Como a camisa que eu usava não tinha bolso, entreguei o cartão à minha então noiva para guardá-lo na carteira. O cartão ficou com ela, casamo-nos, divorciamo-nos e há alguns anos perguntei a ela sobre esse cartão, que me disse que não sabia sequer se ainda existia. Quanto ao Hotel São Domingos, este não existe mais. Parece que o Poder Público Municipal comprou o prédio, remodelou-o e hoje é a Câmara Municipal.

*Publicado originalmente na Gazeta do Paraná, de Cascavel, edição de 31 de dezembro de 2022.
Fotos tratadas por Ticianeli.

3 Comments on O adeus do Rei: “A primeira vez que assisti a Pelé jogar ao vivo”

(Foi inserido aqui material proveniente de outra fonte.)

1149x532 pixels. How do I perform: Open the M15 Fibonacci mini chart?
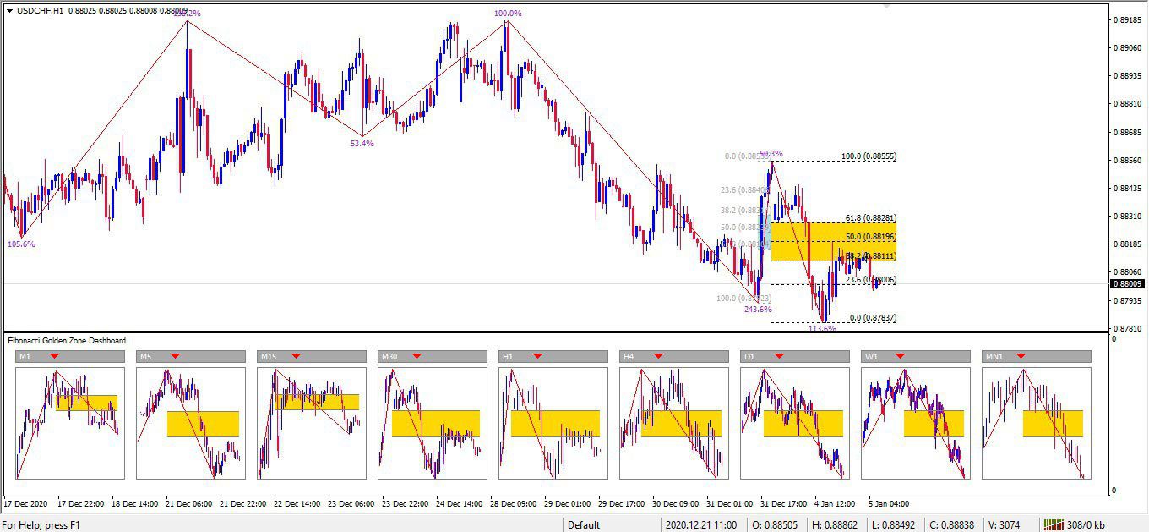(311, 423)
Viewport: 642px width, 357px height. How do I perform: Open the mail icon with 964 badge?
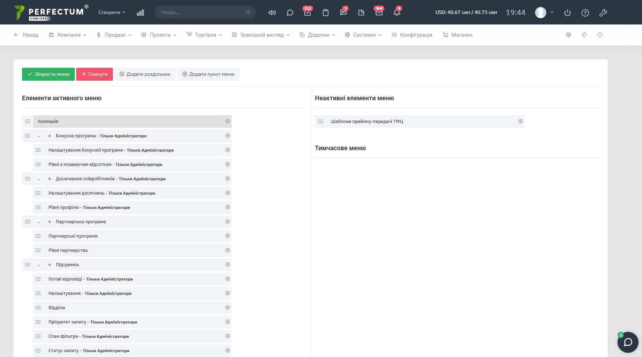tap(379, 13)
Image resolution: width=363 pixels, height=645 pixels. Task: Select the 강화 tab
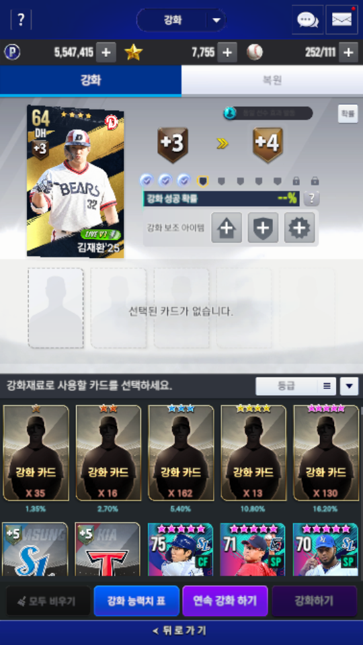coord(91,80)
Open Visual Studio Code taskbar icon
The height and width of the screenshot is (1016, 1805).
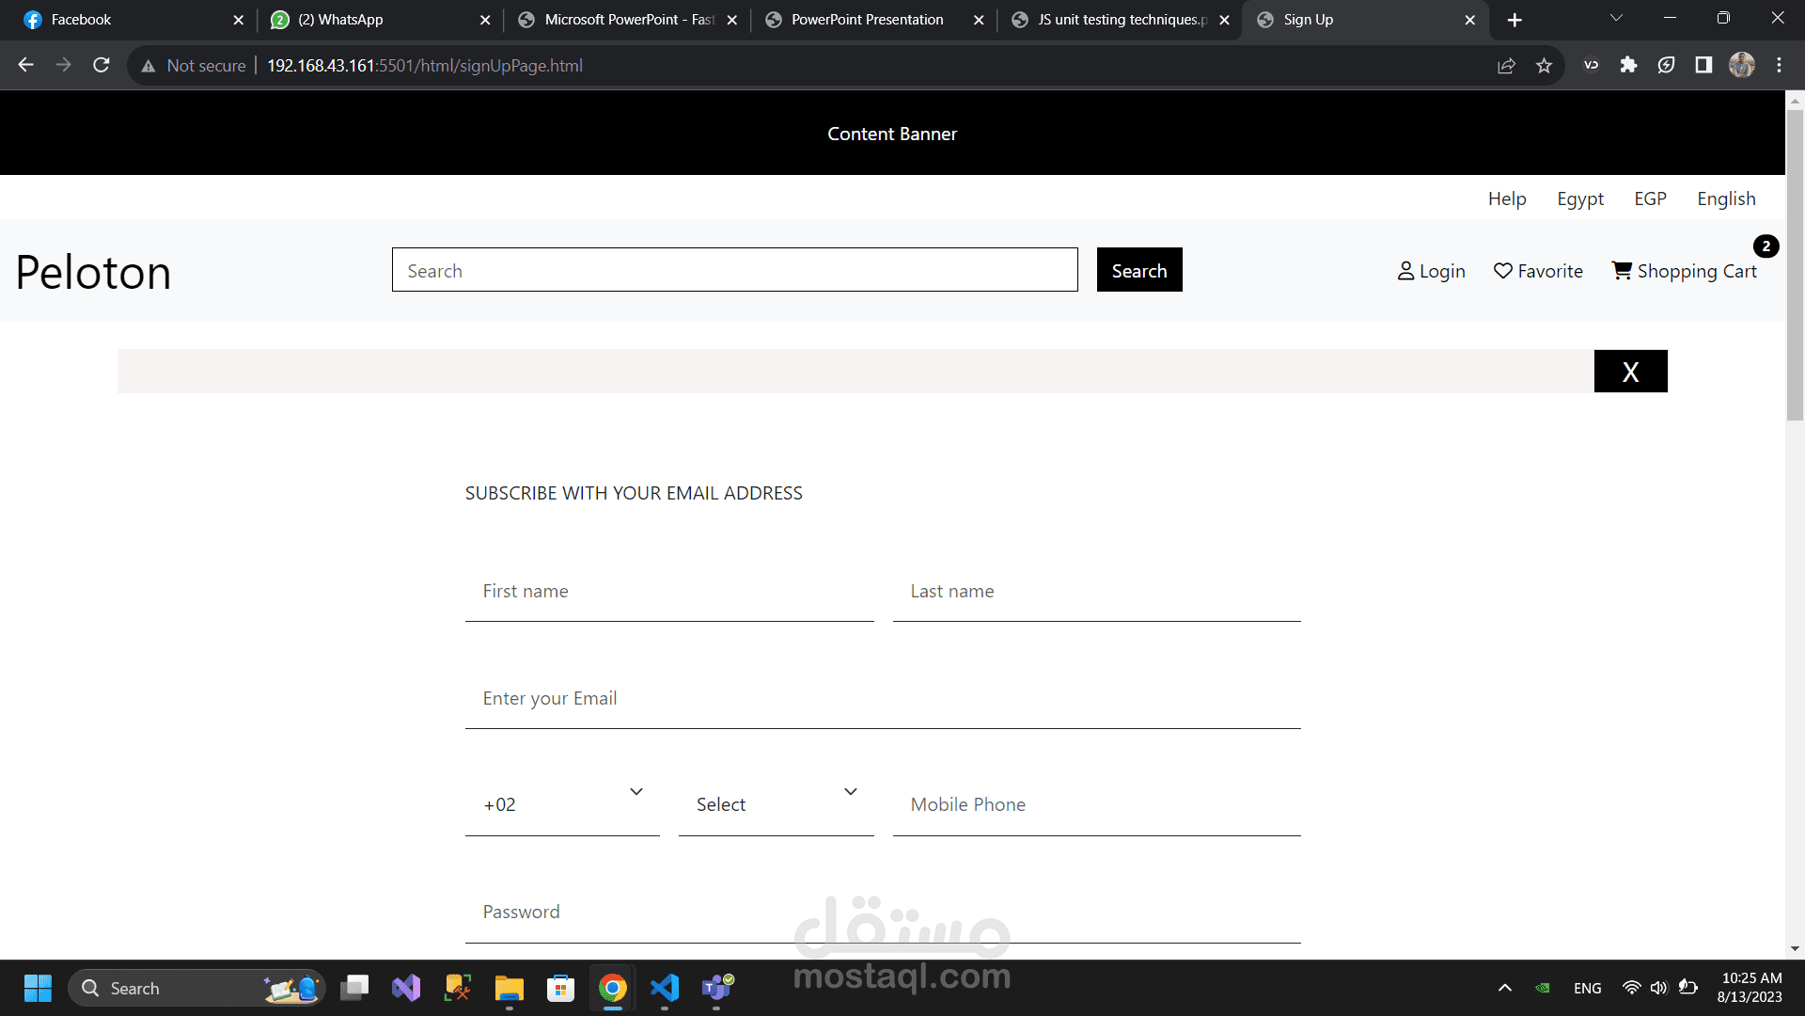(x=664, y=988)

  1. Eu vi esse jogo. Tinha 10 anos na época. Meu pai comprou para assistir dentro do campo. Cabo Jorge deu um ‘banho de cuia’ em Pelé e a torcida foi ao delírio. Depois veio o segundo tempo e tome goleada. Se não me engano, Canhoto bateu um pênalti e Gilmar defendeu. Também vi, um dia antes, Pelé desfilando num carro aberto, à noite, na Pajuçara. Eu estava na casa de meu tio, que era vizinho do Arnon de Melo.

  2. carlos costa // 6 de fevereiro de 2023 em 22:36 //

    Estive nesse jogo levado por um tio. Tinha 12 anos e mal consegui ver o que se passava em campo, espremido na arquibancada superlotada. O Santos ficou hospedado no Parque Hotel, do Seu Euclides, na praça Dom Pedro II. No domingo cedinho uns poucos jogadores apareceram na calçada, mas não eram famosos e passaram quase despercebidos entre os curiosos que faziam plantão defronte ao hotel.

  3. Claudio de Mendonça Ribeiro // 7 de fevereiro de 2023 em 05:56 //

    Muito grato, prezado Ticianeli. E um feliz dia para todos nós, abençoado por Jesus.